„Wir vergeben Chancen“

Berlin · Die Wirtschaft benötigt nach Ansicht des Präsidenten des Deutschen Industrie- und Handelskammertages (DIHK), Eric Schweitzer, mehr Planungssicherheit bei der Beschäftigung von Flüchtlingen. Vor allem bei der Reform des Bleiberechts gebe es weiter Handlungsbedarf, so Schweitzer im Gespräch mit unserer Zeitung.

Herr Schweitzer, werden Flüchtlinge und Einwanderer immer wichtiger für den deutschen Arbeitsmarkt?
Eric Schweitzer:
Hier müssen wir klar unterscheiden: Flüchtlinge kommen aus Angst um Leib und Leben, Zuwanderer zum Beispiel aus Spanien, weil sie hier gute Arbeitsmarktperspektiven sehen. Richtig ist, dass wir mit Blick auf die demografische Entwicklung künftig stärker auf Fachkräfte aus dem Ausland setzen müssen. Gleichzeitig sollten wir den schutzbedürftigen Flüchtlingen Perspektiven bieten und ihnen hierzulande eine Ausbildung und Arbeit ermöglichen. Wir dürfen aber nicht so tun, als müssten Flüchtlinge unser Fachkräfteproblem lösen. Am besten wäre es natürlich, es bestünde kein Grund zur Flucht.

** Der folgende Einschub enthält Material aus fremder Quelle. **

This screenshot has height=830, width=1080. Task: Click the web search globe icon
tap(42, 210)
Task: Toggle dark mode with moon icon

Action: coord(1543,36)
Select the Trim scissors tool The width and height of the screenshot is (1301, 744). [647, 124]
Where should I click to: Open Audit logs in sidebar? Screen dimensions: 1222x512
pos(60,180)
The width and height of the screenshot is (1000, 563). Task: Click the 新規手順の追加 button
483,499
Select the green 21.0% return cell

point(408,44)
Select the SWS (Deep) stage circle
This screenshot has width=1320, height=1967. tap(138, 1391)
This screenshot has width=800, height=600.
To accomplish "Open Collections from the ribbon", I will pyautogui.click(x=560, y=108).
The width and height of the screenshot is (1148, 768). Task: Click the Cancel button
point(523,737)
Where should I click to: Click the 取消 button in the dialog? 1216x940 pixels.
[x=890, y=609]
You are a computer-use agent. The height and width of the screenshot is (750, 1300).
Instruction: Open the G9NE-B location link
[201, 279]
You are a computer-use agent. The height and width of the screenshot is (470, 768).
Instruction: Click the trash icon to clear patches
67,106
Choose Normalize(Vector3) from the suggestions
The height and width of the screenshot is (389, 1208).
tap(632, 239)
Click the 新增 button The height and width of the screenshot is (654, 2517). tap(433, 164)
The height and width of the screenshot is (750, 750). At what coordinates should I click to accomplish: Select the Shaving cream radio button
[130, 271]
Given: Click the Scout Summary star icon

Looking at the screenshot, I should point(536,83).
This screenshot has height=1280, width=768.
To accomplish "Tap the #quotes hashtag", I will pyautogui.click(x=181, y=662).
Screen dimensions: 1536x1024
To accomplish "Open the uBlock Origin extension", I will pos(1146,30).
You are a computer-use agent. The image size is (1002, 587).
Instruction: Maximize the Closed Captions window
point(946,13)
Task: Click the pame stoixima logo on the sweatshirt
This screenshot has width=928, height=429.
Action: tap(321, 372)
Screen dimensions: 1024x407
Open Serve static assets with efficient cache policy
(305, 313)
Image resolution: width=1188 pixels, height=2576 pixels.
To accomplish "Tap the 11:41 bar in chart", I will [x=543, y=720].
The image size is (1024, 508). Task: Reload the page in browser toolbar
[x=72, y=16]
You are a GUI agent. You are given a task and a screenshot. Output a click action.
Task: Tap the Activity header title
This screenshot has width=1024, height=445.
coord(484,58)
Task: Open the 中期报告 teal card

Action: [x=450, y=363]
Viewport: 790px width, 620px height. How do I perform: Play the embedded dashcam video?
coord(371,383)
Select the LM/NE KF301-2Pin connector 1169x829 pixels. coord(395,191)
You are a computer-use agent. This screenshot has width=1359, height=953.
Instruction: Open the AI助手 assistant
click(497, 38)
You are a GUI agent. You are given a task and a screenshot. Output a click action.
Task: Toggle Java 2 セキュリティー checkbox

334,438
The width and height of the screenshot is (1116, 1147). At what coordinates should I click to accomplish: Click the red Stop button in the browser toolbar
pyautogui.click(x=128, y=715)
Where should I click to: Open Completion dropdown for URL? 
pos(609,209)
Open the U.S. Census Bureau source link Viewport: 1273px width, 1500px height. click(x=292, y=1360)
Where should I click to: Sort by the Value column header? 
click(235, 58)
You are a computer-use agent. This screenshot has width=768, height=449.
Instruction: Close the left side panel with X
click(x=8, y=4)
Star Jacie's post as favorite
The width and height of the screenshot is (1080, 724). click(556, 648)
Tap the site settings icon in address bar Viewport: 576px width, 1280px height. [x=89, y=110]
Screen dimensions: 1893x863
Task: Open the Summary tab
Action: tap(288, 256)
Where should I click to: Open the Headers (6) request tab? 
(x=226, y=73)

Die Debatte darum ist allerdings verworren. Welche rechtlichen Änderungen muss es aus ihrer Sicht dringend geben?
Eric Schweitzer:
Flüchtlinge mit Bleibeperspektive müssen während einer Ausbildung sicher vor Abschiebung sein. Unternehmen und Azubis brauchen hier Rechts- und Planungssicherheit. Dies sollte auch für eine anschließende mindestens zweijährige Beschäftigung gelten. Die kürzlich beschlossene Reform des Bleiberechts hat leider keine zufriedenstellende Lösung gebracht. Hier besteht weiterhin Handlungsbedarf. Wir vergeben Chancen, wenn wir Talente nicht nutzen und gleichzeitig viele tausend Ausbildungsplätze unbesetzt bleiben.

In welchen Berufen könnten Flüchtlinge besonders gut Fuß fassen?
Eric Schweitzer:
Das lässt sich nicht pauschal sagen. Es hängt natürlich stark von der Qualifizierung ab. Ganz wichtig für eine Ausbildung und Beschäftigung sind natürlich Sprachkenntnisse. Das gilt auch für die Integration im Betrieb und in der Gesellschaft. Ein frühzeitiger Zugang zu Sprach- und Integrationskursen ist deshalb das A und O.

Derzeit gibt es viel Angriffe auf Flüchtlingsheime in Deutschland. Schadet das dem Wirtschaftsstandort Deutschland?
Eric Schweitzer:
Die Angriffe verurteile ich auf das Schärfste. Wir brauchen eine Willkommenskultur, die in der Gesellschaft verankert ist. Ich sage das auch aus Eigeninteresse, denn die Unternehmen sind immer stärker auf Fachkräfte aus dem Ausland angewiesen.